Les moments forts ont été nombreux, mais pour rester lucide, il ne faut pas se laisser emporter ni se laisser guider par l’émotion. J’ai vu les moments difficiles comme des opportunités pour trouver des solutions. Chaque situation apporte ses propres défis et leçons.

Le club vient d’être racheté. Ivan Gazidis arrive dans votre bureau. Vous êtes à l’AS Saint-Étienne et vous êtes responsable de la communication. Quel est le premier conseil que vous lui donnez à son arrivée à Saint-Étienne ?

Plus qu’un ou plusieurs conseils, ce serait un échange sur l’environnement, l’histoire et l’ADN de l’AS Saint-Étienne. Comprendre l’environnement est un facteur clé de réussite. Une stratégie qui a bien fonctionné ailleurs ne sera pas nécessairement gagnante ici car elle ne sera pas adaptée à l’environnement culturel et économique. Je me souviens de mes nombreuses discussions avec Christophe Galtier. L’une des clés de sa réussite a été sa très bonne compréhension de l’identité du club. A Saint-Étienne, Galtier était quelqu’un de très accessible et chaleureux, il parlait à tout le monde. C’est une des raisons de sa longévité. Cela n’a peut-être pas été décisif sur le plan purement sportif, mais pour lui, c’était extrêmement important de comprendre le milieu dans lequel il évoluait. D’ailleurs, sa vision de l’ASSE nourrissait parfois ses propos.
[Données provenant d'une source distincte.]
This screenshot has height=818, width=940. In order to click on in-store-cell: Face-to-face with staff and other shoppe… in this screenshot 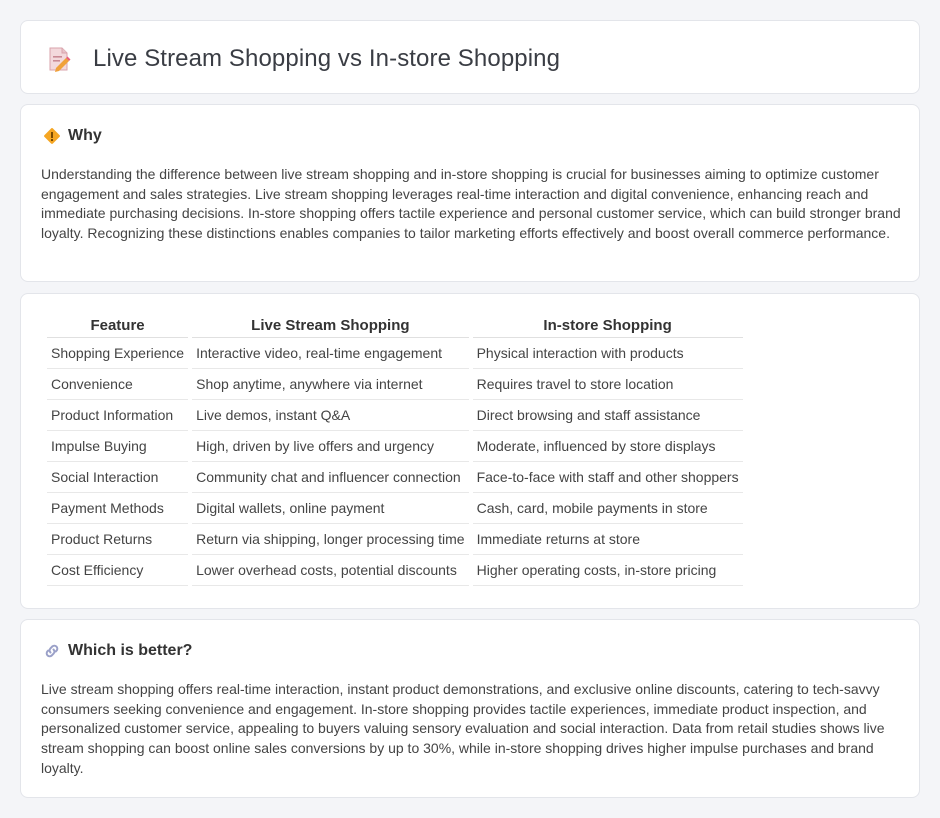, I will do `click(608, 478)`.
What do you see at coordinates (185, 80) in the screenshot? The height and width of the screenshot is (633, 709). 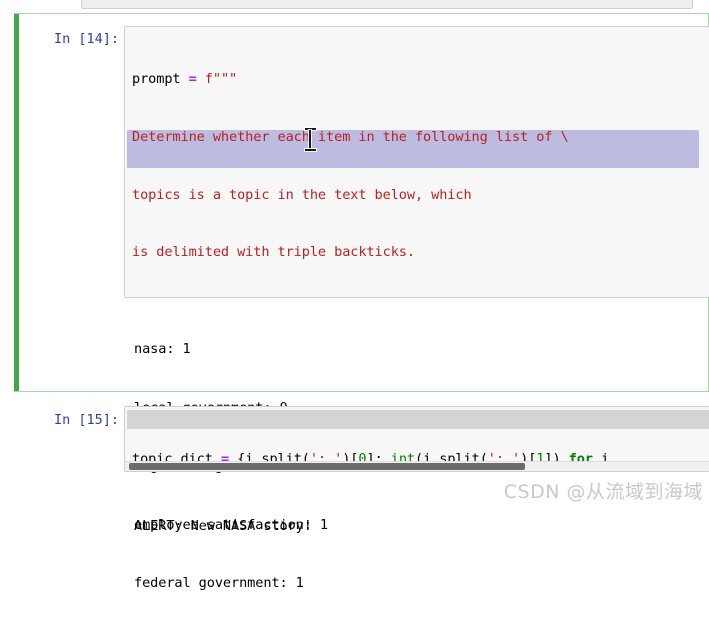 I see `code-line: prompt = f"""` at bounding box center [185, 80].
Alors, si je devais donner un simple conseil de communication à Gazidis, ce serait de comprendre comment fonctionne ce club, pourquoi il est différent et suscite un tel attachement. Pour réussir dans n’importe quel secteur, il est crucial de comprendre votre environnement, tant externe qu’interne. Que ce soit à l’AS Saint-Étienne, à Arsenal ou ailleurs, la priorité doit être de comprendre la culture du club, ce qui le différencie des autres.

« L’identité de l’ASSE doit rester intacte »

Lors de cet entretien, pensez-vous avoir communiqué ?

Sans aucun doute… J’ai communiqué en étant sincère et en essayant d’expliquer pourquoi il fallait regarder différemment le bilan des présidents. J’ai essayé de mettre les choses en perspective, ce qui faisait partie intégrante de mon rôle de communicant à l’ASSE. La communication a aussi une dimension pédagogique.

Un mot pour les supporters ?

J’espère que les supporters continueront à se reconnaître dans leur club. Si la réputation peut fluctuer en fonction des échecs, des dysfonctionnements ou des succès, l’identité du club doit rester intacte. Voir autant de jeunes dans les tribunes montre que le club représente quelque chose de plus grand que de simples victoires de matchs puisque ces jeunes ont connu plus de bas que de hauts ces trois dernières années. Mais c’est l’image d’une ville qui souffre, se relève, trouve des ressources. L’ASSE est un club qui rassemble toutes les couches sociales d’une région. On peut ne pas être d’accord sur un mercato, sur le contenu d’un match, mais chaque supporter a les mêmes mots pour décrire la passion qui le lie au club. C’est ce qui fait la particularité de l’AS Saint-Étienne et qu’il faut préserver tout en innovant et en modernisant le club.